Genau das: Juristisch gibt es nur eine Täter- oder Mittäterschuld.
Moralisch kann es vielleicht noch eine Mitwisserschuld geben.

Aber auch wenn alle gewusst hätten, was in Auschwitz vor sich
gegangen ist, hätten sie nichts tun können. Allein die Andeutung,
die Umsiedlung der Juden nach Osten diene zu deren Ermordung,
hätte den Systemkritiker schnell selbst an diesen Ort gebracht.

Getreu dem alten Naziwitz:

"Junger Mann, Ihnen fehlt die Konzentrrration.
Wirrr haben ein Lagerrr, wo Sie das lerrrnen können."

>Ich meine, wir Deutschen haben doch eine sehr verkorkste Geschichte.
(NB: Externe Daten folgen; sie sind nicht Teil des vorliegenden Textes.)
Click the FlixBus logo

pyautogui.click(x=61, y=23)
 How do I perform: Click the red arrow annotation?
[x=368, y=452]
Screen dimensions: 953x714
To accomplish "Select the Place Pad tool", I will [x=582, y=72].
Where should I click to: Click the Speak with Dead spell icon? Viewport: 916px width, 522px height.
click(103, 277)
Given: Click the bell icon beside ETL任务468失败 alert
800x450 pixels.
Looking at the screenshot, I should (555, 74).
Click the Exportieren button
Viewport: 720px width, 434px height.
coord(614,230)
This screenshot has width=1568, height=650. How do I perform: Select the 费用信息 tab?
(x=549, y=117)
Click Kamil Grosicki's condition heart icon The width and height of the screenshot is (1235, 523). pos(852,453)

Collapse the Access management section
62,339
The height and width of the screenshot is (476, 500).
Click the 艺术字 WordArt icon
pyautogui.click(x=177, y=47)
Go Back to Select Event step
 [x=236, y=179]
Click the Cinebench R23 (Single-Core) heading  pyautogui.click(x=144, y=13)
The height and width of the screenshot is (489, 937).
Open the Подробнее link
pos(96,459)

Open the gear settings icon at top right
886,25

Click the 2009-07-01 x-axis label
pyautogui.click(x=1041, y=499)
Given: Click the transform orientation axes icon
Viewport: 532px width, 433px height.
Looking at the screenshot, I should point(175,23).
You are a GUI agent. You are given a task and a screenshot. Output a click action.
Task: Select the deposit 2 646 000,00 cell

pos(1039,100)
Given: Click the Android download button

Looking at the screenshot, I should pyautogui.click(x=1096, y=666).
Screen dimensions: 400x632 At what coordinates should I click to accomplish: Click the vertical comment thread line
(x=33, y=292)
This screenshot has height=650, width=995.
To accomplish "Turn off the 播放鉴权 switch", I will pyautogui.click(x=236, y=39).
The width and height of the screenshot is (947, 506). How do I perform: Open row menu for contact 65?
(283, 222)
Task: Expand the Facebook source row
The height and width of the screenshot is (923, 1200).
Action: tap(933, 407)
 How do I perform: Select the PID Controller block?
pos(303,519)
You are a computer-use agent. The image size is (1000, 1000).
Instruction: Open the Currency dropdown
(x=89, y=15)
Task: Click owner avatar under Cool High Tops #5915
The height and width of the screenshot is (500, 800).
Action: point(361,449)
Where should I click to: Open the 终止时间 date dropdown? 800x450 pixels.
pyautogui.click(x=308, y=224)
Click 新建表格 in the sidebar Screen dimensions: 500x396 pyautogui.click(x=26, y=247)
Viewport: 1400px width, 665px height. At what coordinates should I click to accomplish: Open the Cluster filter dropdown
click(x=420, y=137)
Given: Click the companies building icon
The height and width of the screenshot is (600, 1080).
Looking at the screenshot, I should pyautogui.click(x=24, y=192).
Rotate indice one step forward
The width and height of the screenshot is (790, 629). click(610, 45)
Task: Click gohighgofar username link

Und was >das Schlimmste ist, es wird für alle Ewigkeit so bleiben.

Viele andere Völker haben auch eine verkorkste Geschichte,
aber sie befassen sich nicht damit.

>Bei uns kann sich doch gar kein gesundes Nationalgefühl mehr entwickeln. Wir >müssen uns doch immer noch schämen, wenn man uns im Ausland "spaßeshalber" >mit "Heil Hitler!" grüßt.

Leider kann man Briten und Franzosen nicht mit einem markigen
Gruss grüsen, der diese Leute an die Verbrechen ihrer Vorväter
in der Kolonialzeit erinnert.

>Ich habe auch den Eindruck, daß in Westdeutschland nach dem Krieg sehr schnell verdrängt wurde. Verdrängung scheint eine deutsche Spezialität zu sein.

Nein, die anderen sind uns da weit über.

>Ach irgendwie fällt mir plötzlich nix mehr ein... Ich wollte halt nur sagen,daß mich die deutsche Geschichte im Moment mental belastet.

Mich hat sie weite Teile meines Lebens belastet, weil ich
ja im Ausland lebe.

>Danke für euer Verständnis.
>Niels

Nix zu danken.

Bei Gelegenheit mal neue Bahndaten oder glaubwürdige Sichtungen.